Nous pourrions continuer la liste de ces éléments qui nous ont profondément touchés. Nous sommes conscients du désagrément que cela vous cause, mais nous partageons la responsabilité de celui-ci avec les organisateurs de l’exposition, qui ne nous ont pas explicitement signalés et permis d’avoir un regard sur ces textes, qui concernent pourtant directement notre association et son histoire.

En faisant de l’épidémie de VIH/Sida une épidémie politique, Act Up-Paris a construit son combat sur une intransigeance et une vigilance intellectuelle qui l’ont parfois opposé à des conceptions politiquement douteuses de la maladie.

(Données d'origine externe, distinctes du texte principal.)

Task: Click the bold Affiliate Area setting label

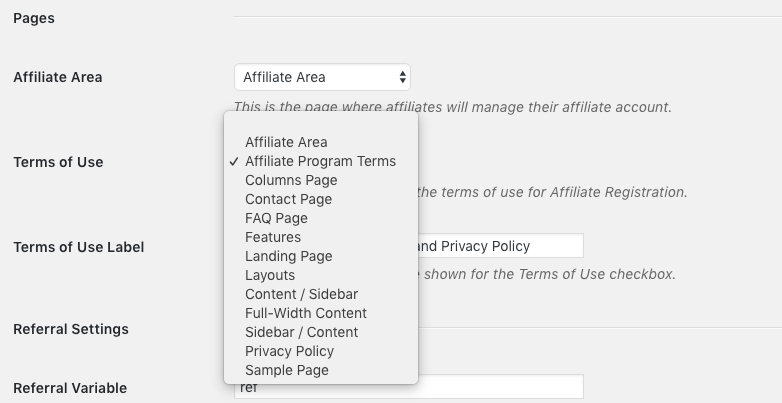Action: (x=58, y=77)
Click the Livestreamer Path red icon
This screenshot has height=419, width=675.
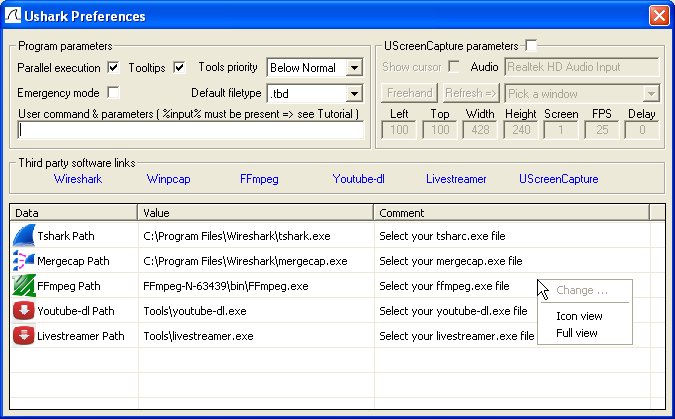24,336
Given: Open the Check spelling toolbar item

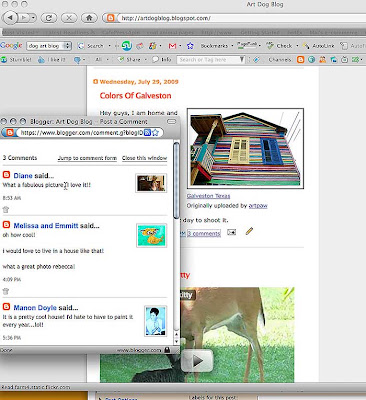Looking at the screenshot, I should (281, 46).
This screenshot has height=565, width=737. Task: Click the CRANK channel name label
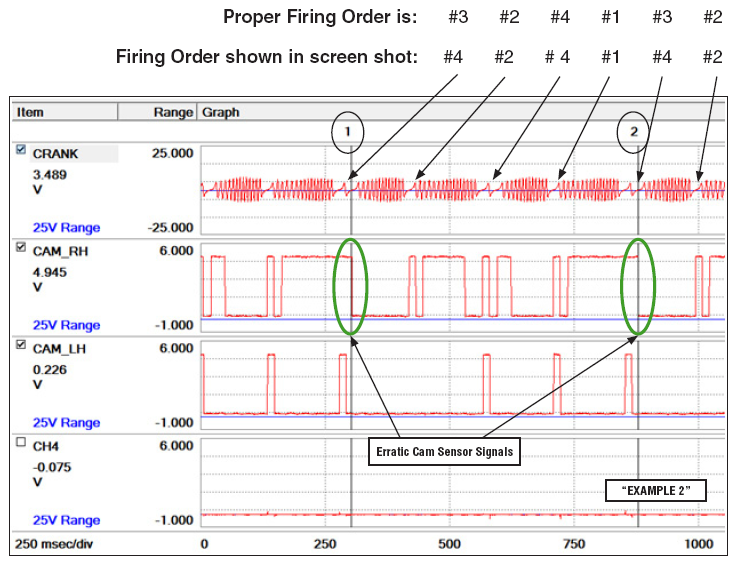[56, 154]
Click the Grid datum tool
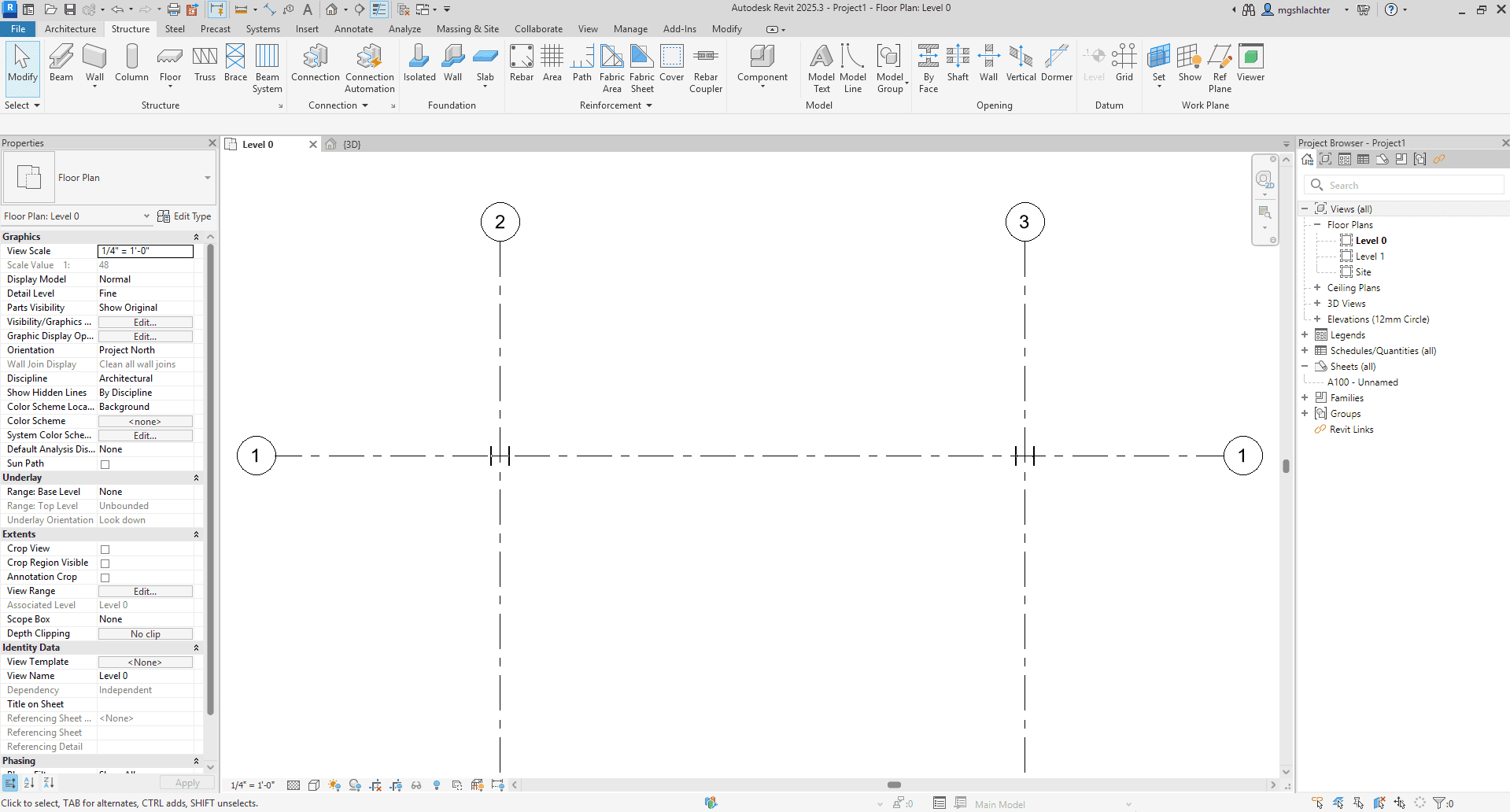This screenshot has width=1510, height=812. tap(1124, 63)
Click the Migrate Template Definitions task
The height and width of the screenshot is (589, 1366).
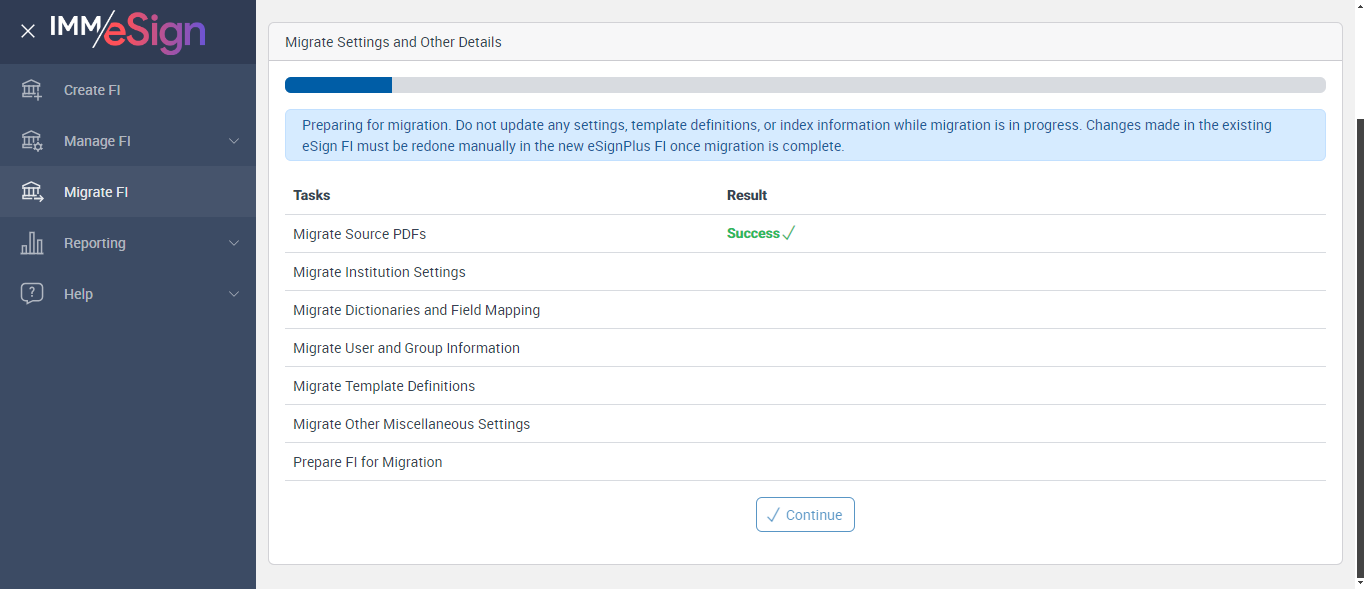[384, 386]
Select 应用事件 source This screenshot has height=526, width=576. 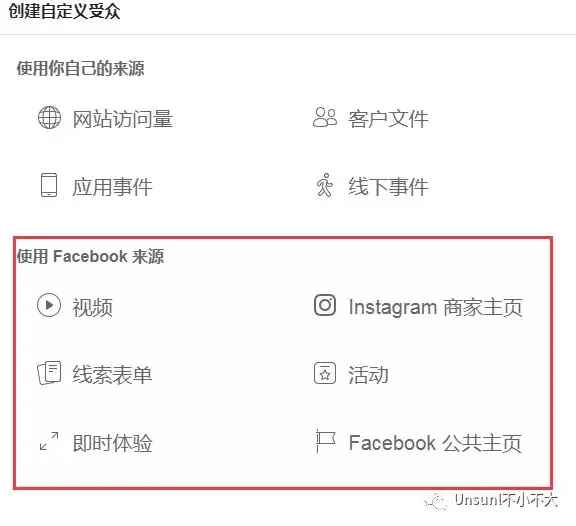(x=112, y=187)
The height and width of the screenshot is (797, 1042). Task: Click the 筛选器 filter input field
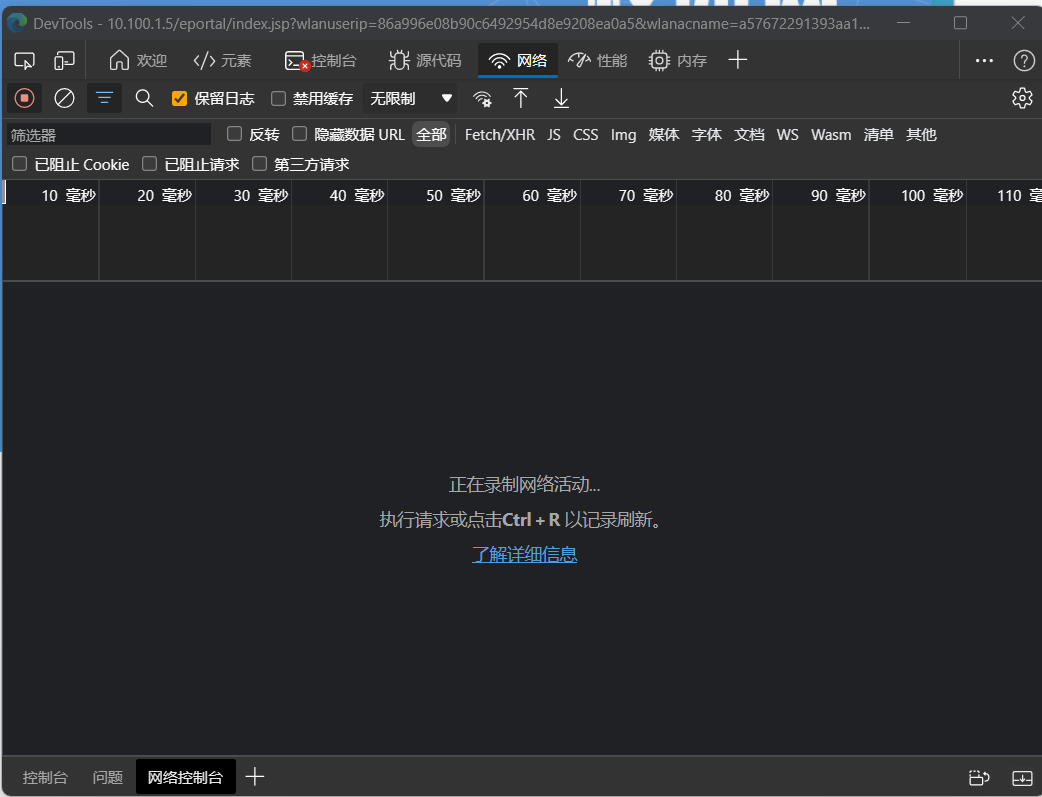[x=108, y=135]
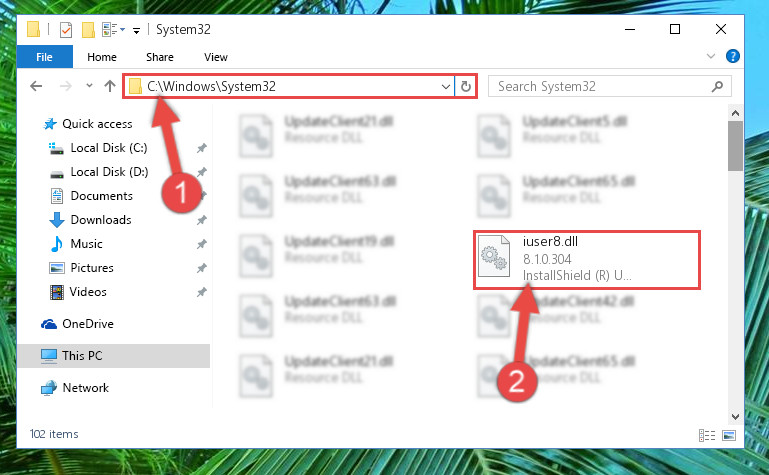The image size is (769, 475).
Task: Click inside the Search System32 box
Action: tap(603, 87)
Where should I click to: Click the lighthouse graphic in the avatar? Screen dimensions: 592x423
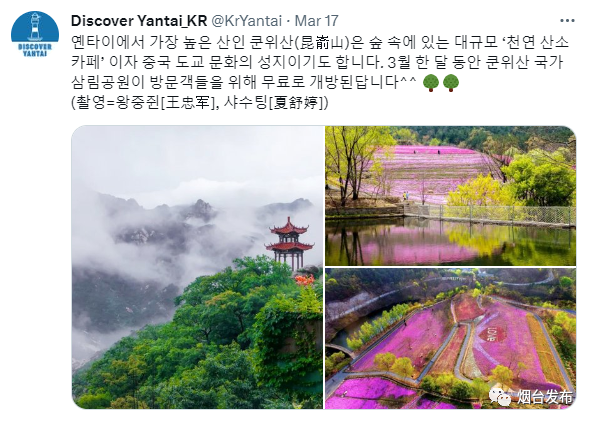pos(35,26)
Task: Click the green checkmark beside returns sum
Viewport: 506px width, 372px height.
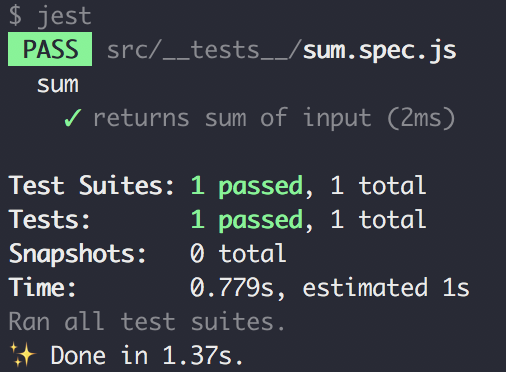Action: click(x=72, y=118)
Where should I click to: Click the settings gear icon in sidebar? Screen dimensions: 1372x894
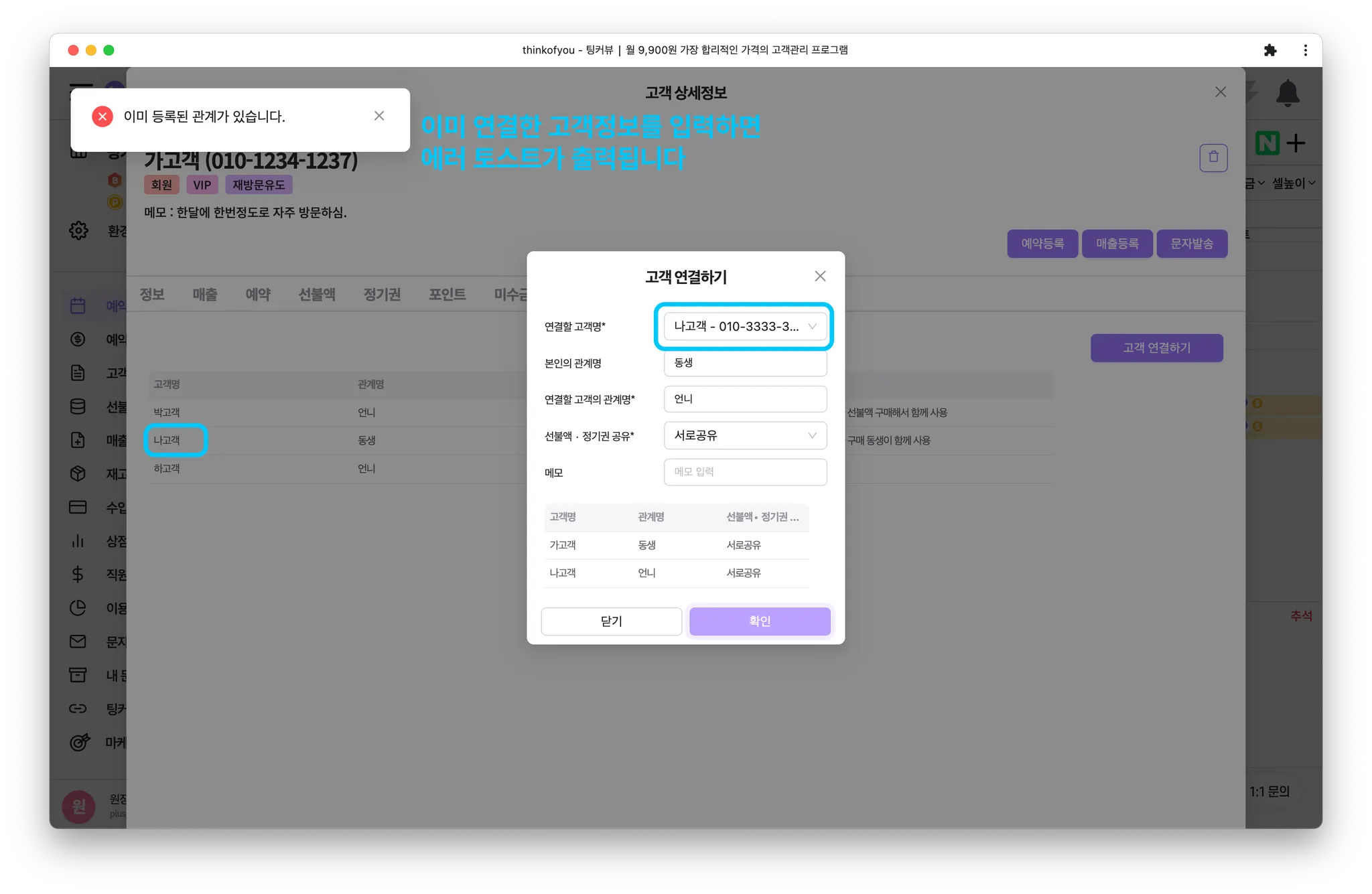click(x=78, y=230)
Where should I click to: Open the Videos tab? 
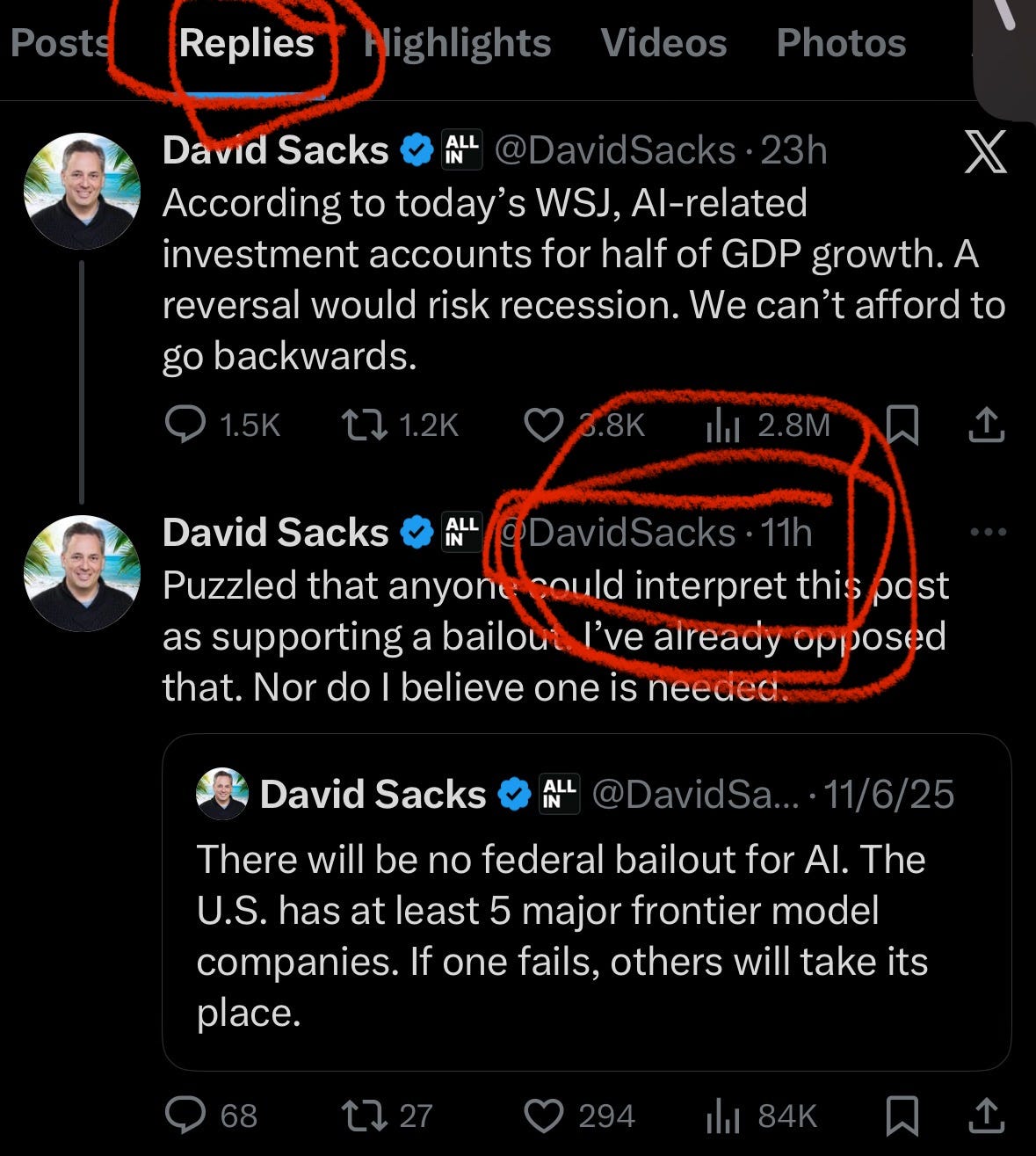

C’est le cas dans cette exposition, et nous en sommes désoléEs. Cependant, nous vous prions d’observer que l’avis des malades du sida compte plus que tout dans ce contexte, et qu’il nous est impossible de faire quelque concession que ce soit à nos principes et à la parole des malades.

Par ailleurs, ce texte de présentation circule dans des réseaux avec lesquels nous avons l’habitude de travailler. C’est la raison pour laquelle nous leur transmettrons ce courrier.

CertainEs que vous comprendrez les raisons de notre retrait de ce projet, nous vous adressons nos sincères salutations.